It was just one of those moments...
I was taking my near daily walk along the river trail that lies a mile from my house. It winds for two miles along the Tuolumne River where it emerges from the Sierra Nevada foothills and flows into the Great Valley. I'll grant that for a river like the Tuolumne, it's not the grandest bit of scenery. This is a river that begins in the spectacular high country of Yosemite National Park, flows through a little known canyon that is as deep as Arizona's Grand Canyon (actually called the Grand Canyon of the Tuolumne), and then through a network of gorges famous for white-water rafting. Downstream, the river feeds into a floodplain that is part of America's greatest savanna environments, the winter home of hundreds of thousands of migratory birds like Sandhill Cranes, Snow Geese, Cackling Geese, and many, many others.

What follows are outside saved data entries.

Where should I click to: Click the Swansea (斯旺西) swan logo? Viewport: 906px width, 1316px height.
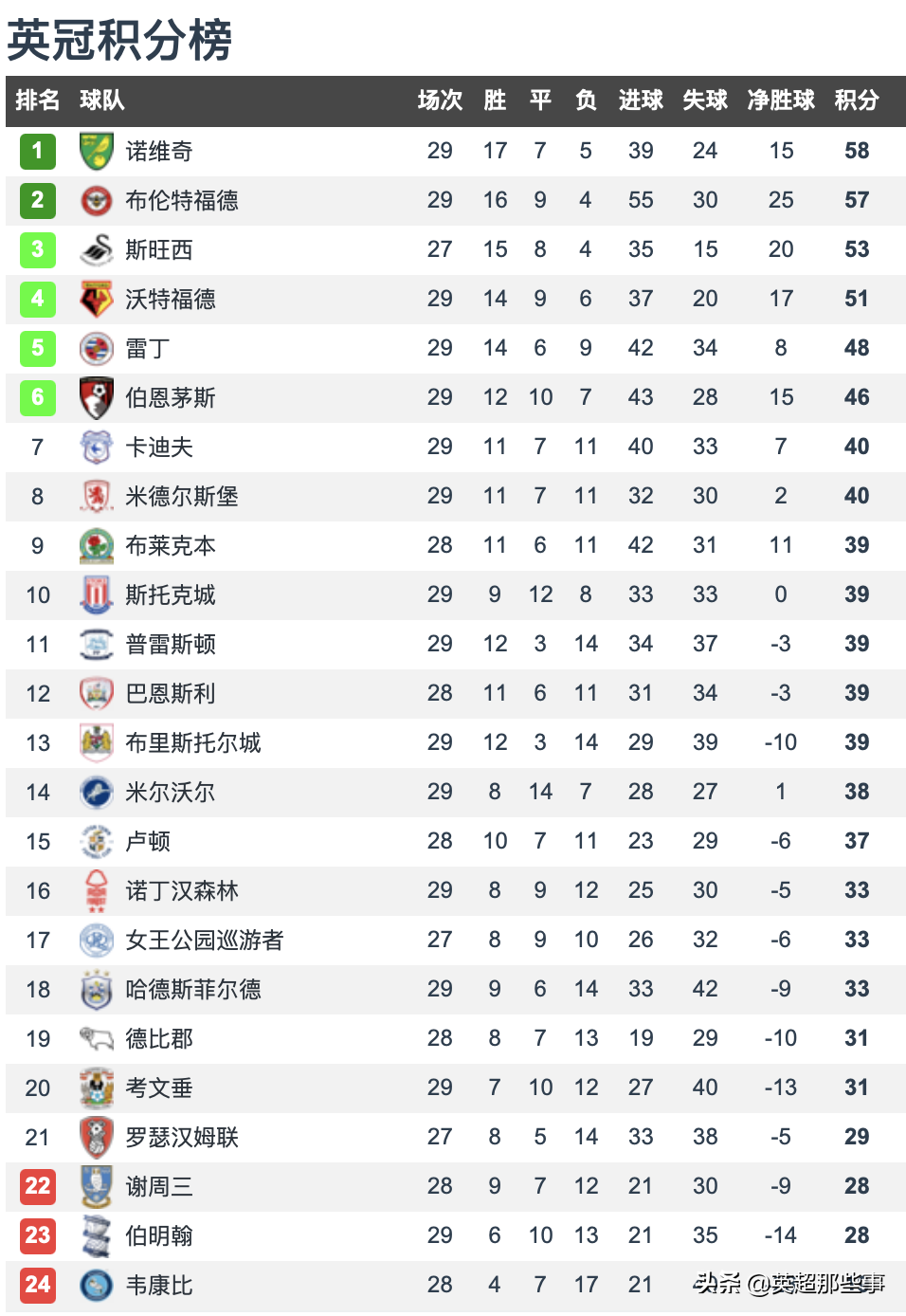coord(96,249)
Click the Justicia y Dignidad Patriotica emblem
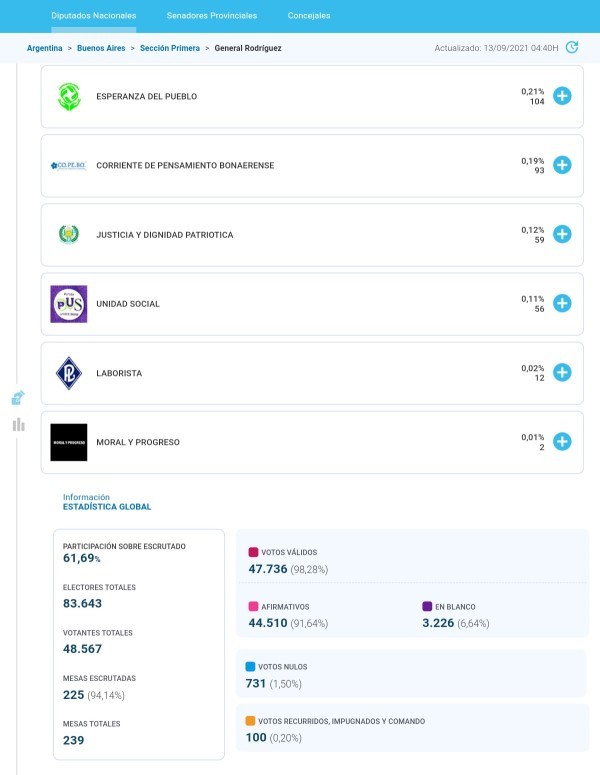600x775 pixels. coord(69,235)
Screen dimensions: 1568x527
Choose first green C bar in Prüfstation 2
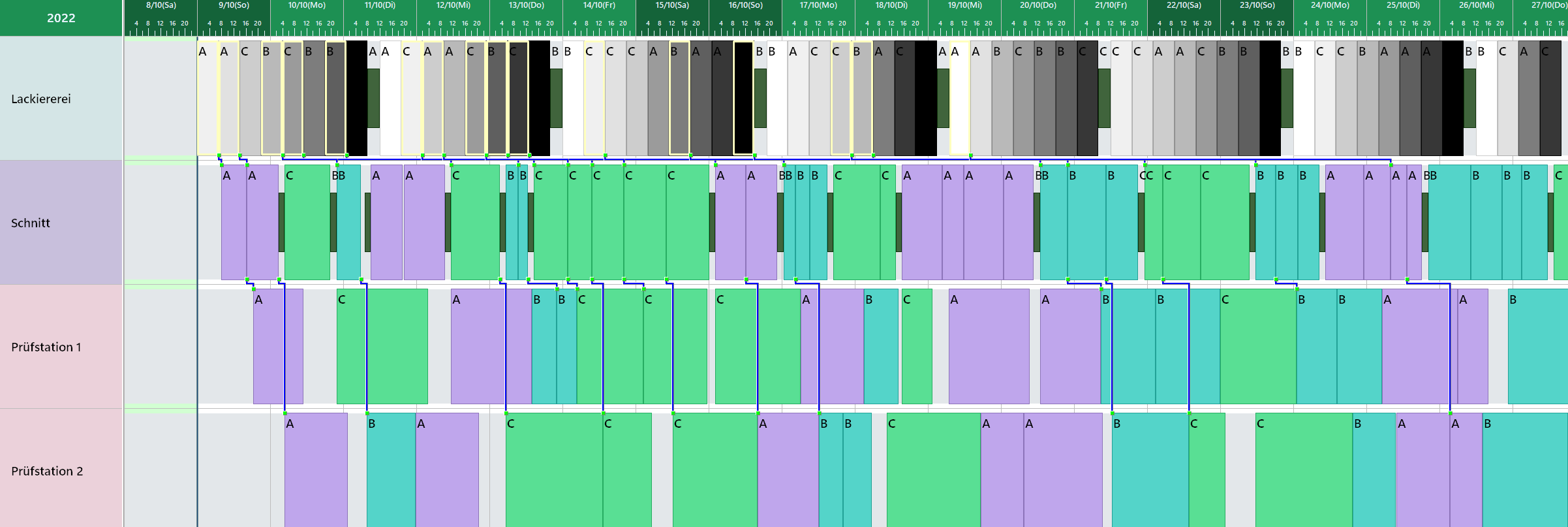[x=554, y=470]
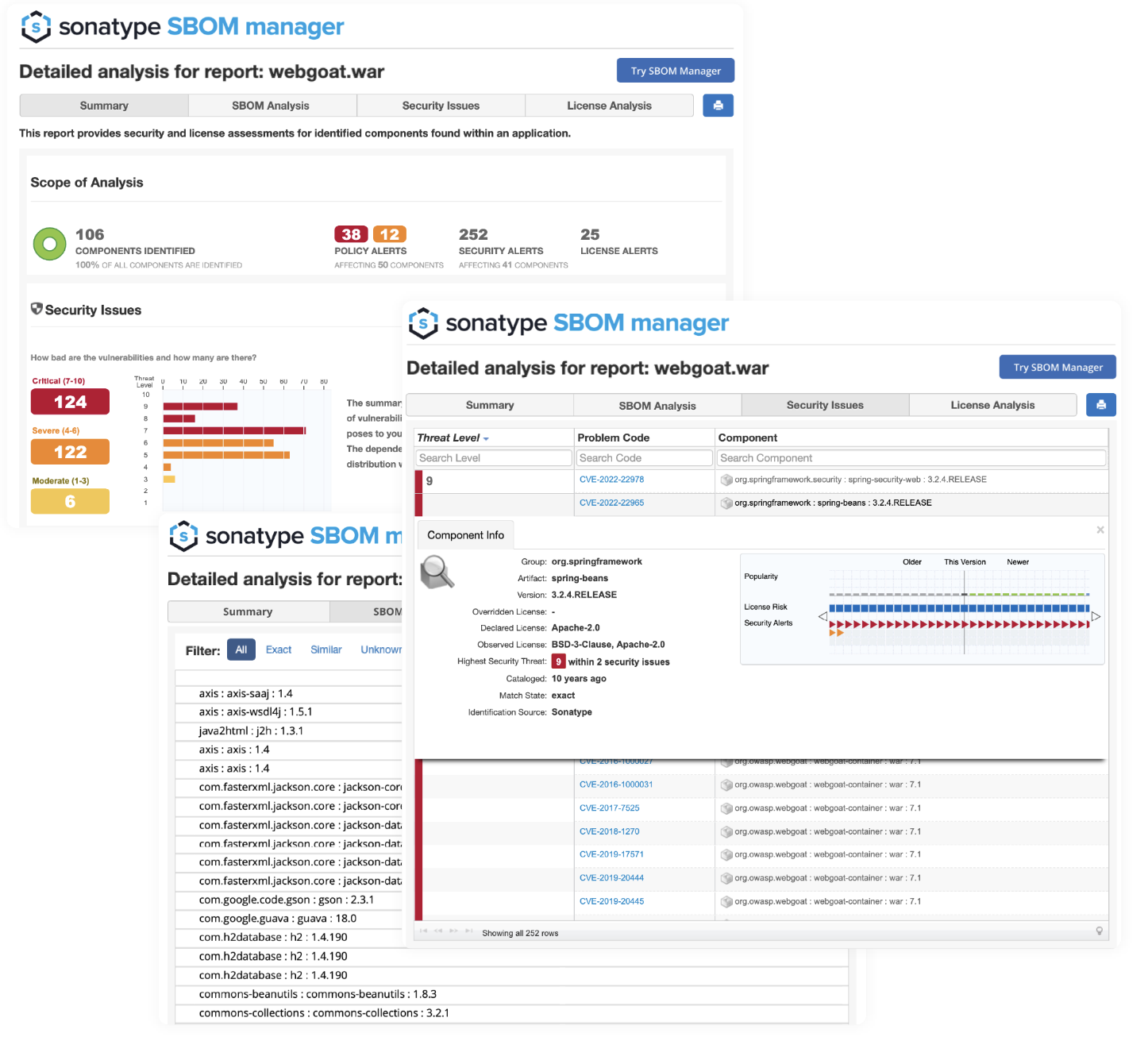Filter components by Similar match

tap(326, 650)
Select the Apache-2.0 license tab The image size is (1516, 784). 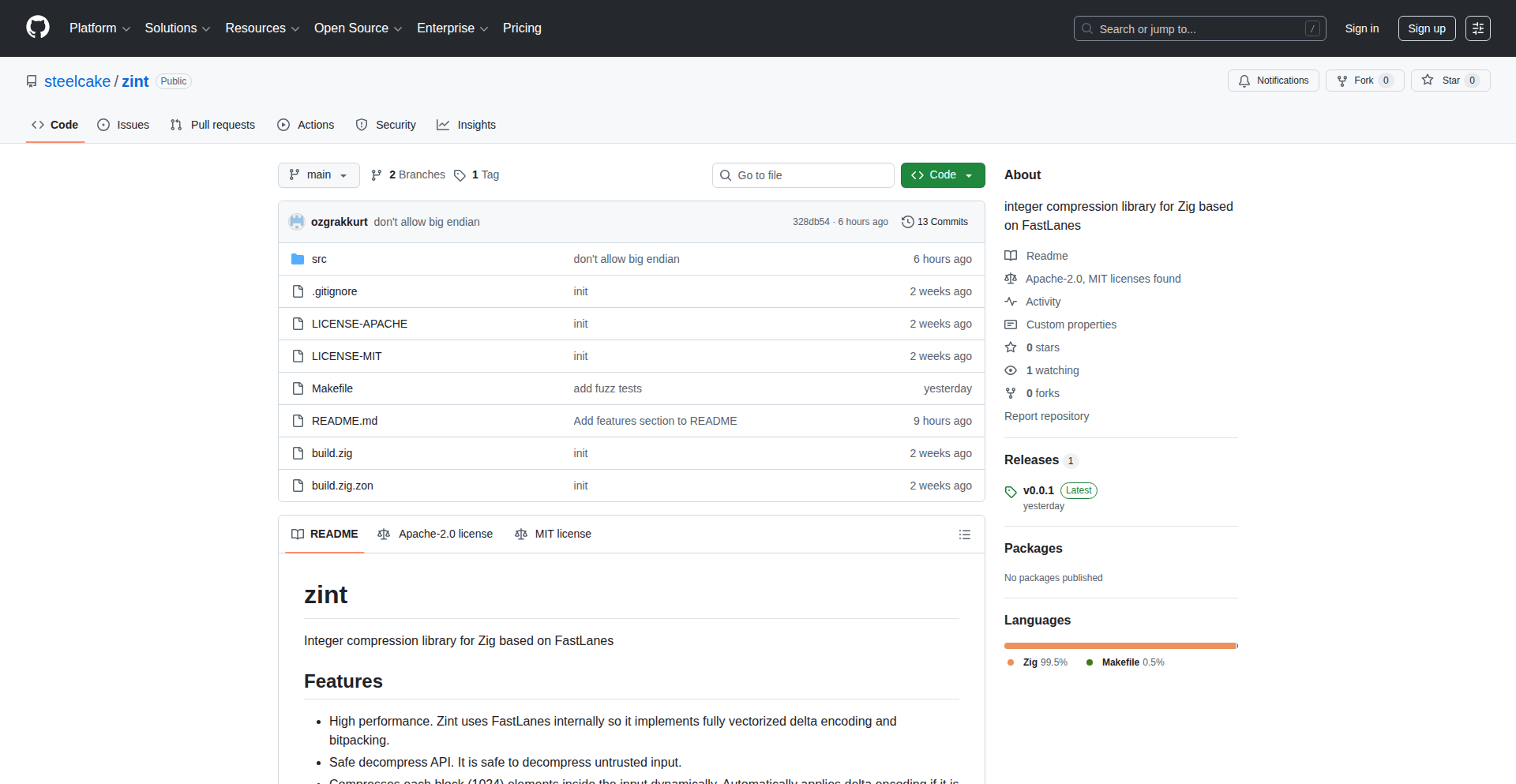click(435, 535)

The trail follows a bench above the main riverbed, and there are a number of spots where one can clamber down and sit by the river. I have my favorite spot about a mile up the trail, and I was sitting there enjoying the sunset and watching a Kingfisher diving into the water for a meal. It occurred to me, sitting there for maybe the 100th time or so (the trail was opened about two years ago), that this was home. I mean, sure, home is usually a place with walls and a roof and all that, but our homes are also a place beyond the backyard. We may have co-opted almost all the natural places, but there are bits and pieces still present, a place where we can comprehend the nature of the land that we live on. The Tuolumne Parkway Trail is that place for me, a spot that I can explore again and again, always with the possibility of seeing something surprising, something new and unexpected.
|Pied-billed Grebes on the Tuolumne River|
|Merlin on the Tuolumne River|
|Common Goldeneyes on the river|
There have been two American Kestrels that have about four perches that they will abandon, one after another, as I walk forward on the trail (I can't walk the trail without irritating them; I keep hoping they'll finally just recognize me and stop fleeing). It's that way with dozens of individual birds that I see over and over.

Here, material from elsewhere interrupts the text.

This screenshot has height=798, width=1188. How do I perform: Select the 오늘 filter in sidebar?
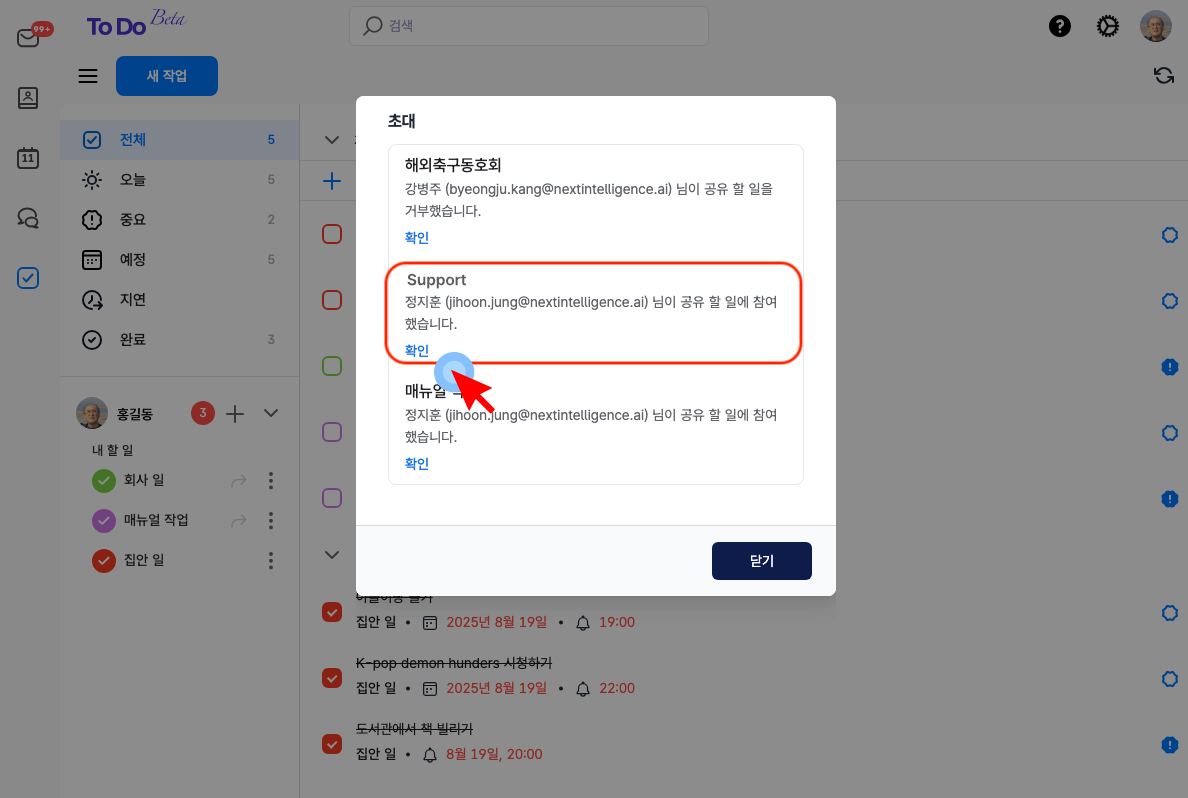point(133,180)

|American Kestrel above the river, giving me that irritated look...|
As I sat there this evening I thought of how lucky I've been in my life, the privileges I've been granted in exploring some of the most spectacular places on planet Earth. I treasure my handful of overseas adventures in Australia, Italy, Scotland, England, France and Switzerland, my journeys to the Hawaiian Islands, and especially the adventures I've had with my students across the western states of the U.S. (and Canada, too). I was lucky to see so many spectacular sights, but I also know that I will see many of those places only once, and for only a brief time (the schedules must be adhered to).
On the other hand, I have been granted a continuing privilege of getting to know a single place well, learning the rhythms and seasonal changes, being there long enough to take advantage of capturing a fox or otters on video (like the one below). It may not be the most spectacular of scenic places, but it is a small piece of the natural world that still exists just beyond my front door. It's the kind of precious gift that just about anyone can experience. Practically everyone lives relatively close to a river or stream, lake or forest, even in places where such things are not expected. There are some great places to see the natural world in the Los Angeles Basin, for instance. They're worth seeking out. It is a great adventure to learn something new, and to have the potential for making discoveries every time one ventures out beyond their doorstep. It's a cheap thrill, so to speak, since one really doesn't need money to visit many of these places.
I encourage you to seek out those small wild places close to home. They have their very own kind of grandeur, even if the tour guides and brochures would never send you to there. It's the grandness of the home places. What is your place?